• **Problem statement**: Extend the forum thread below on hash table collisions and rehashing, starting right after its final sentence.

• **Excerpted text**:
·····

Frankie's hash, I think suffers from collisions when the value range is large, because of using the modus operator for nHashIndex.
And using a more complex hash function leads to other problems.
I managed to speed up Frankie's method but gave up when I saw problems with collisions.
Frankie may know of a way around the problems though.
John
John, hashing always will generate collisions, this is the standard way it works on a finite size table.
In our case if you dimensions an hash table of 2^32 elements the hashing function
h = Val % 2^32 will be a perfect hashing
You will have no collisions and direct access to all keys, but at price of an huge memory usage.
With a reduced dimensions table you can have some benefit of direct access and some loop iteration in extended buckets. In my sample using a table that is 1/100th of array syze = 200k values the maximum looping is 2^32/200k = 21475 elements (extended buckets).
To speed up this you can use, as I mentioned on my original post, a rehashing method.
Rehashing means that the extended buckets will be an hash subtable were a new hash will allow direct addressing. The sub-hash function can be
Sub_hash = (Val%Main_Hash_Table_Size) % Hash_SubTable_Size, this will cover all indexes in the subtable. Still if the subtable is not big enough to get all values you will have extended buckets.
Proceeding this way you can have as many subtable as you want, and you can also decide to what extent keep the looping. The looping will be on how many possible extended buckets can exist after the permitted subhashing levels and their tables dimensions.

·····

Stored data
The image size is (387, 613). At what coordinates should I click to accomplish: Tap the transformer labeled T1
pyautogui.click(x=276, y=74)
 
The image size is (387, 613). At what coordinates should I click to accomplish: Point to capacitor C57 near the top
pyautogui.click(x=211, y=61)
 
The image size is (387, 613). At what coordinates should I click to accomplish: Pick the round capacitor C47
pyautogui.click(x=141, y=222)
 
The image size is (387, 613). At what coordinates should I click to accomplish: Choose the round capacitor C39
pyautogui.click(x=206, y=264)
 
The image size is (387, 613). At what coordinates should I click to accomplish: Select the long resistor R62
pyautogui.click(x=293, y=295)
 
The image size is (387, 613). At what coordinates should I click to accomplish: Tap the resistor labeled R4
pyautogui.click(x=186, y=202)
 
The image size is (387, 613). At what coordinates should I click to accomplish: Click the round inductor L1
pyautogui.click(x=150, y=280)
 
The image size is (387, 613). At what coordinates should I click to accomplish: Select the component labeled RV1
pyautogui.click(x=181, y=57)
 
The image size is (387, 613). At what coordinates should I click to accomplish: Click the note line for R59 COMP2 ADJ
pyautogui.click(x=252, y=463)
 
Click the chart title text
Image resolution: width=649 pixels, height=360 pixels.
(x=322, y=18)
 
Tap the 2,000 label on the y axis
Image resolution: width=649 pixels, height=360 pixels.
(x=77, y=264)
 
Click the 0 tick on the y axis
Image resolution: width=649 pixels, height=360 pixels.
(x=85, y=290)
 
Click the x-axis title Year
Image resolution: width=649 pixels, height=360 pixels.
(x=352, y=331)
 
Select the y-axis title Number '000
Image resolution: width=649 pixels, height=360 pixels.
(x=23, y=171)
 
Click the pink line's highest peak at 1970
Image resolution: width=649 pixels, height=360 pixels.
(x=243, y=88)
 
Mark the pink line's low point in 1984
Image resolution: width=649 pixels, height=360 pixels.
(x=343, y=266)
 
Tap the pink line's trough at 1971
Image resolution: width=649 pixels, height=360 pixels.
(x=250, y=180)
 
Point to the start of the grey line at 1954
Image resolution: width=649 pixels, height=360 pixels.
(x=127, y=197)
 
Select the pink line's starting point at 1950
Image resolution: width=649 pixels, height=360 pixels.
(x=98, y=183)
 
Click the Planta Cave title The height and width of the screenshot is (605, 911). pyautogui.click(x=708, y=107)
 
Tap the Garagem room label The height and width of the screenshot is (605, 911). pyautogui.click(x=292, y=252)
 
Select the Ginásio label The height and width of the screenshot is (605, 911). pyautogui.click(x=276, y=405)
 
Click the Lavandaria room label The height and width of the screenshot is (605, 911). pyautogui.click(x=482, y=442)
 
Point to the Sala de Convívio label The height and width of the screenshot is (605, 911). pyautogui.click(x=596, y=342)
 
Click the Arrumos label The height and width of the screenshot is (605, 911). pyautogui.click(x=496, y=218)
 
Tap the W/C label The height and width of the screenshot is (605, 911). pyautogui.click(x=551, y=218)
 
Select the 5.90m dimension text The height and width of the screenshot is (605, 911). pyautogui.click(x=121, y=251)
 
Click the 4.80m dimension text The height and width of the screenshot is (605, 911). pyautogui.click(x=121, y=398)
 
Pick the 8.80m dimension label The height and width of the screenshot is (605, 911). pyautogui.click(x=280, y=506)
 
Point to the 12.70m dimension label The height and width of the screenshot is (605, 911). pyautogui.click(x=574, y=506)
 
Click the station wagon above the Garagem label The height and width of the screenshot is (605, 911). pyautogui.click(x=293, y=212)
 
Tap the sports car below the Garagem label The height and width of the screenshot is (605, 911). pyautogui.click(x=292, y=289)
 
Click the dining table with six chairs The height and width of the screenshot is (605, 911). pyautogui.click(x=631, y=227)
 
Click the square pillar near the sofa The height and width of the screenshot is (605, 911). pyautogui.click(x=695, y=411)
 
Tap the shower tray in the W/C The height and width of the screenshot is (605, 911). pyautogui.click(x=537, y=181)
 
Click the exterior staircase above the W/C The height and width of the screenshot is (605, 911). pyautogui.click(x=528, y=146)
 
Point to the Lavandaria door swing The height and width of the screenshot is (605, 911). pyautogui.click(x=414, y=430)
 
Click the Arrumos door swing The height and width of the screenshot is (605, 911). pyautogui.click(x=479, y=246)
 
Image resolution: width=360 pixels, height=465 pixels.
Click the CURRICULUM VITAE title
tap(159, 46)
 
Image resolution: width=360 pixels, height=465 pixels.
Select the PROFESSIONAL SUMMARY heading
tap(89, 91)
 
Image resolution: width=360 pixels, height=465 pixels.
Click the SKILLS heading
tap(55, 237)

·····

• **Reply to the task**:
The advantage is that the subtables, as the extended buckets in standard hashing, will be created when necessary reducing the memory usage. Of course subhashing uses more memory of standard hashing because it can create a full dimension subtable even if only one value has to be stored, where the standard hashing would have created a single bucket.
Another optimizing way is to use the so called 'dynamic hashing', in this case the whole system is dynamic menaning that tables, subtables and hashing changes dynamically with the table contents. You can found info on dynamic hashing
here and
here.
Anyway you have to consider also the cost of dynamic handling in terms of memory allocation, the more you play with memory OS function the more time you spend. The point is always the same the right method have to be a correct balance between speed and memory requirement.
P.S. Be carefull with removing collisions, perfect hashing will lead to
2*sizeof(DWORD)*2^32 memory usage!